Supreme Judicial Court of Massachusetts, Plymouth

February 12, 2016

Commonwealth
v.
Kyle L. Johnson

         Argued October 6, 2015.

          Indictments found and returned in the Superior Court Department on March 11, 2013.

         A pretrial motion to suppress evidence was heard by Cornelius J. Moriarty, II, J.

         An application for leave to prosecute an interlocutory appeal was allowed by Cordy, J., in the Supreme Judicial Court for the county of Suffolk, and the appeal was reported by him to the Appeals Court. The Supreme Judicial Court on its own initiative transferred the case from the Appeals Court.

          Carolyn A. Burbine, Assistant District Attorney, for the Commonwealth.

          Edward Crane for the defendant.

          Karen A. Newirth, James L. Brochin, & Jennifer H. Wu, of New York, & R.J. Cinquegrana, for The Innocence Project & another, amici curiae, submitted a brief.

          Lisa Kavanaugh, Benjamin H. Keehn, Patrick Levin, Radha Natarajan, & Paul R. Rudof, Committee for Public Counsel Services, & David Lewis, for Committee for Public Counsel Services & another, amici curiae, submitted a brief.

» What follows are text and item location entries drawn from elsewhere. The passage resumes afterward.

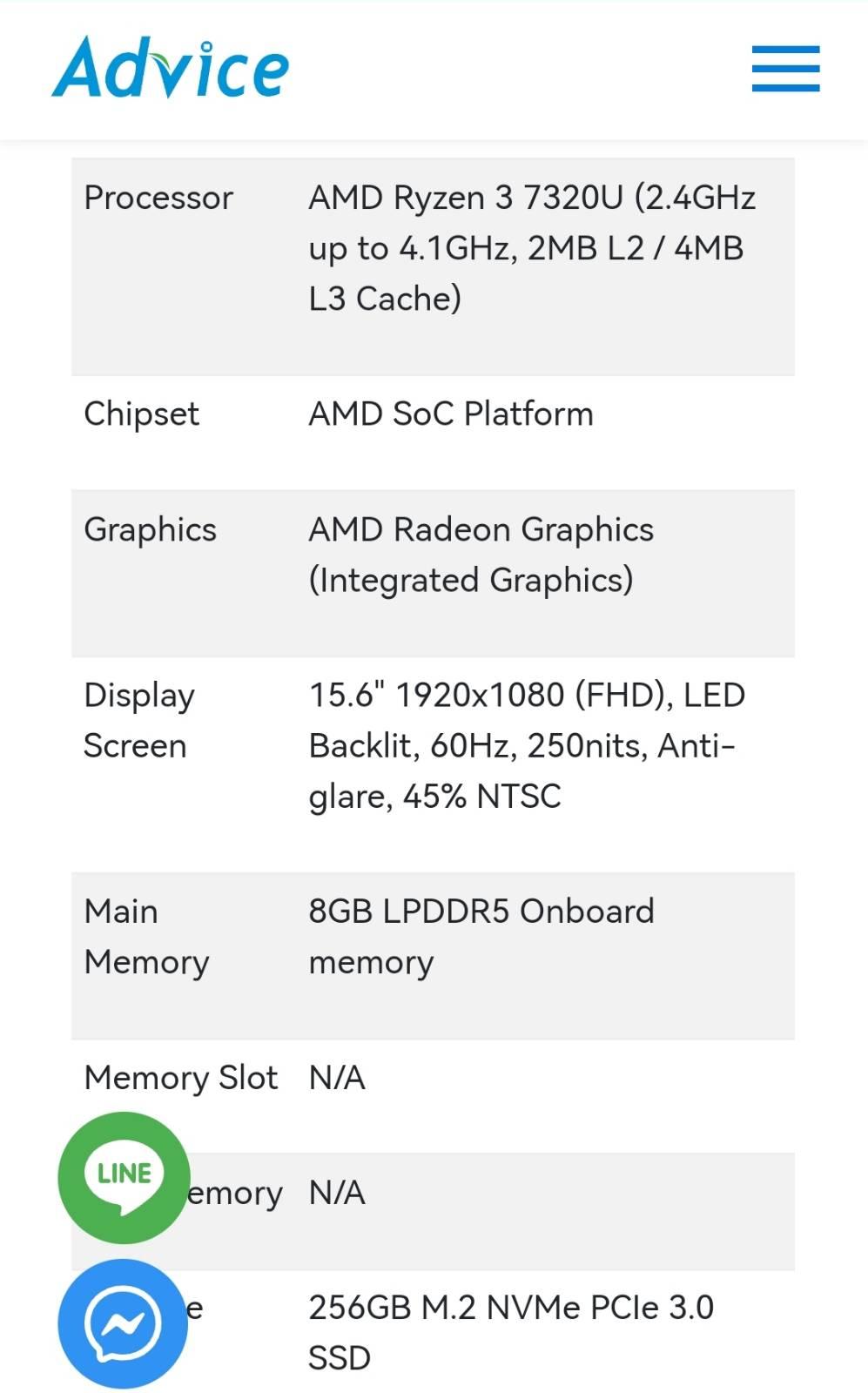Select AMD SoC Platform value
Image resolution: width=868 pixels, height=1393 pixels.
(x=451, y=414)
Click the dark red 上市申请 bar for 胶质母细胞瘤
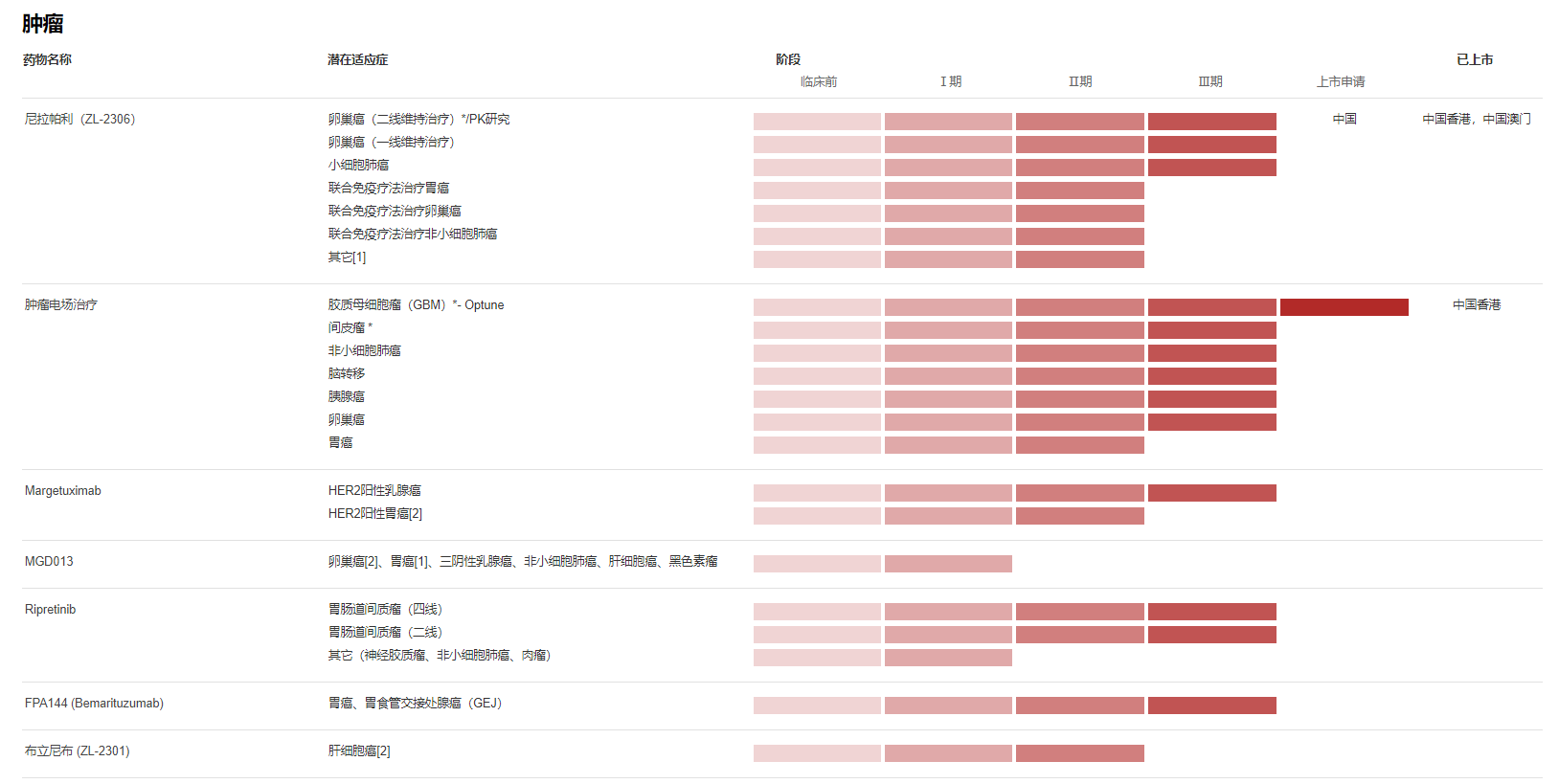Screen dimensions: 1559x784 [x=1344, y=307]
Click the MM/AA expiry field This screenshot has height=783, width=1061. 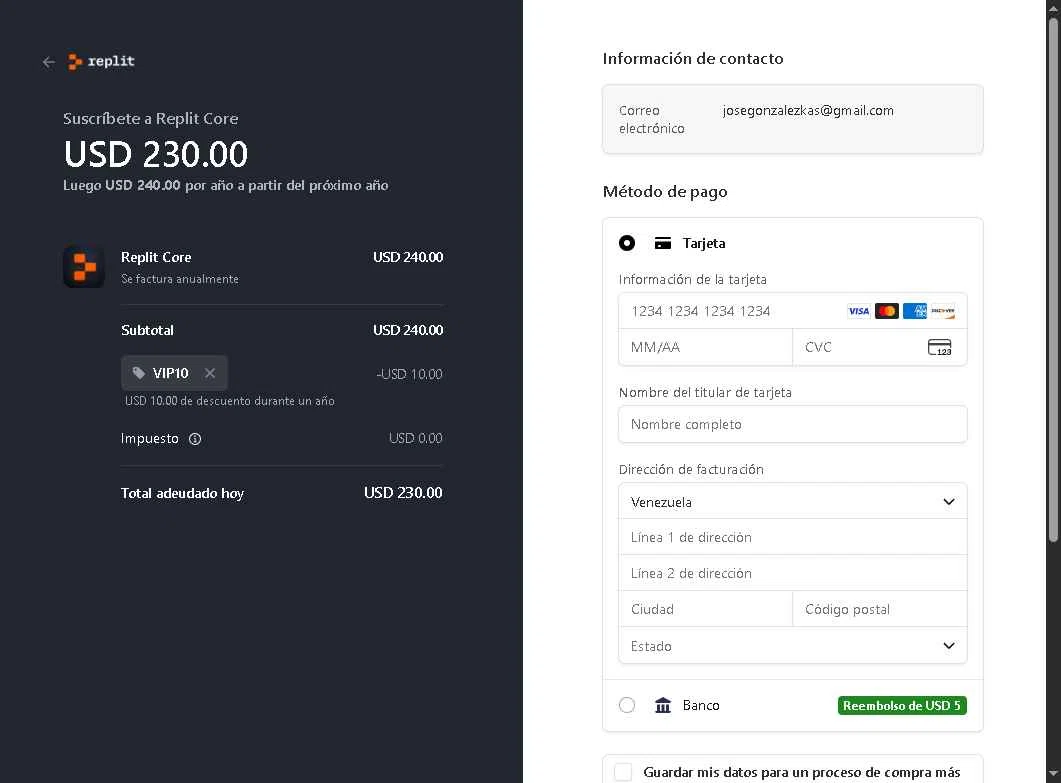tap(705, 347)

         Present (Sitting at New Bedford): Gants, C.J., Spina, Cordy, Botsford, Duffly, Lenk, & Hines, JJ.

          OPINION

Page 595

          [45 N.E.3d 86] Gants, C.J.

          The issue presented in this case is whether the motion judge, applying the common-law principles of fairness in Commonwealth v. Jones, 423 Mass. 99, 109, 666 N.E.2d 994 (1996), committed an abuse of discretion in allowing the defendant's motion to suppress the victim's identifications of the defendant as the intruder he had struggled with in his home. The judge found that, through no fault of the police, the identifications were " impermissibly tainted by the suggestive circumstances." We provide guidance regarding the application of the Jones standard and conclude that the judge did not abuse his discretion in allowing the motion to suppress.[1]

          Background.

          We summarize the facts found by the motion judge, supplemented where necessary with undisputed evidence that was implicitly credited by the judge. See Commonwealth v. Jones-Pannell, 472 Mass. 429, 431, 35 N.E.3d 357 (2015), citing Commonwealth v. Isaiah I., 448 Mass. 334, 337, [45 N.E.3d 87] 861 N.E.2d 404 (2007), S.C., 450 Mass. 818, 882 N.E.2d 328 (2008).

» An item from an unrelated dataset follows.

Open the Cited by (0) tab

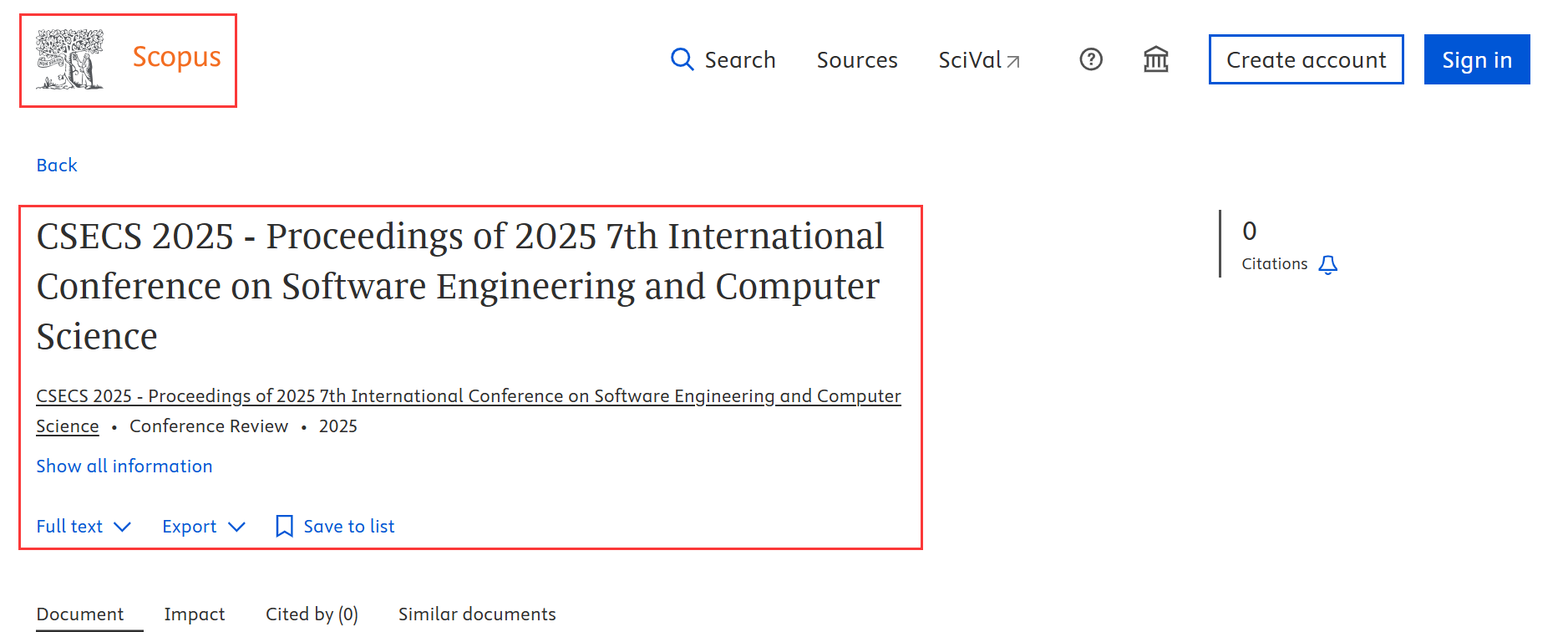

         On September 21, 2012, Adebayo Talabi, the victim, received a telephone call from a neighbor that the door to his apartment was open. He returned to his home and encountered a stranger, who was armed with a firearm, inside his apartment. They struggled, and during the struggle the firearm went off, striking no one. The intruder fled. The victim reported the incident to the Brockton police department and described the assailant as a light-skinned black male wearing a gray hooded sweatshirt. Brockton police Detective Jacqueline Congdon asked the victim to come to the police station to review booking photographs to see if he could identify the intruder, but he did not do so.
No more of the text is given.